About a year and a half ago I shared here my “I no longer care” recipe for sourdough bread. I was fed up with the precise mathematical measures and instructions I found online, so I just winged it, and it worked. But it did not work as well as it could have, because at the time I was unaware of three magic tricks to making sourdough bread as best as I could ever hope for. Here they are now.
#1 Water
The water for the starter must not come directly from the tap. There are chemicals in the tap water that interfere with the microorganisms that make the sourdough, so I use filtered water that’s sat for a while. The principle is pretty much the same as the one applied by flower-growers: never water them with fresh tap water, let the chlorine and whatever other disinfectant is in it evaporate first.
#2 Folding
Once the kneading is done — for a soft but relatively dense dough unlike in my original recipe — I let it rest for about half an hour or an hour if I forget, and then start folding. I simply pick up the dough and pull one end, fold over the other end, switch ends, fold again, turn it at 90 degrees and fold again.

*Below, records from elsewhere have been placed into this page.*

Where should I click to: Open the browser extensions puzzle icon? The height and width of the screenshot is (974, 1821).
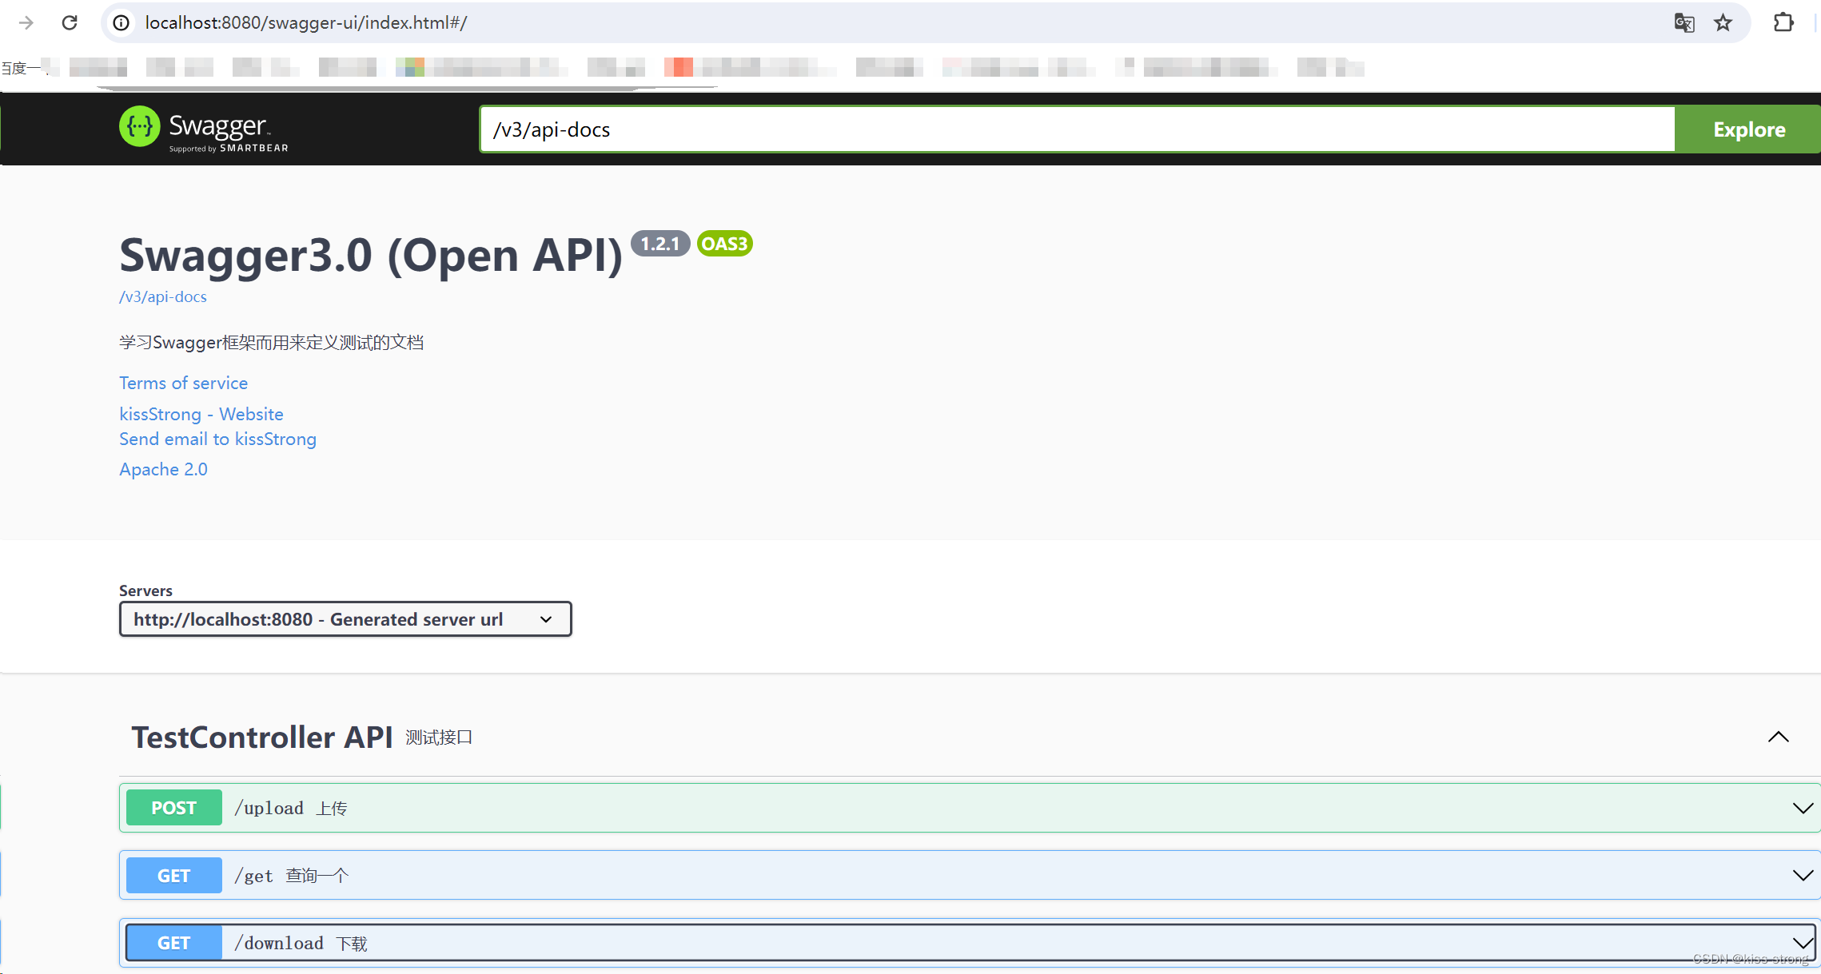click(1783, 22)
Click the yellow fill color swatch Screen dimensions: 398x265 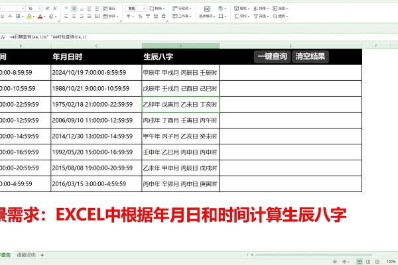point(30,16)
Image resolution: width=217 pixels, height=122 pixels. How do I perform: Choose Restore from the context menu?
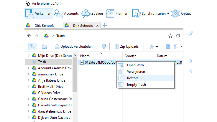(133, 78)
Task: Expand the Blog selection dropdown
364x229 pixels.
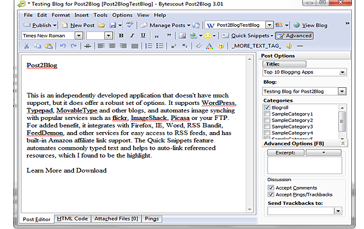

I repeat once every hour until the rising advances enough to make folding difficult (you can see the occasional air bubble). In the video it’s not quite there yet but it’s starting to fluff up. By the time it’s ready, the dough will be visibly fluffier than it was at the start and, based on my experience, it will be impossible to fold more than once or twice at most without tearing the dough, which you shouldn’t do. It’s ready for shaping and proofing.
#3 Boiling water
That must be the most magical of the three tricks although, of course, it’s not magic, it’s just chemistry. Once the dough is shaped, proofed, and ready to go into the oven, I boil a small pot of water and place it at the bottom of the pre-heated oven. Apparently, the water vapour encourages stronger rising as the bread bakes and, my, does it rise!
Bonus trick: The Scoring
I haven’t mastered the perfect scores but I keep trying. The cutting implement must be very sharp and the cutter must be confident. Scoring is a must, not just an aesthetic whimsy, because it helps make the bread bigger, better, and fluffier.


Thank you!
I'd be interested to know if one gets the same result in step 1 by using an aquarium dechlorinator product. It would speed things along and be a more certain method of neutralizing chlorine in the water.
But one would need to choose carefully, as some aquarium water conditions add things like slime enhancers for the fish skin (fish maintain a mucus coating that protects them from infections). Other's are just pure dechlorinator.
I wouldn't worry about "eating chemicals". If the fish can safely swim around in it, it's not going to harm a human eating it.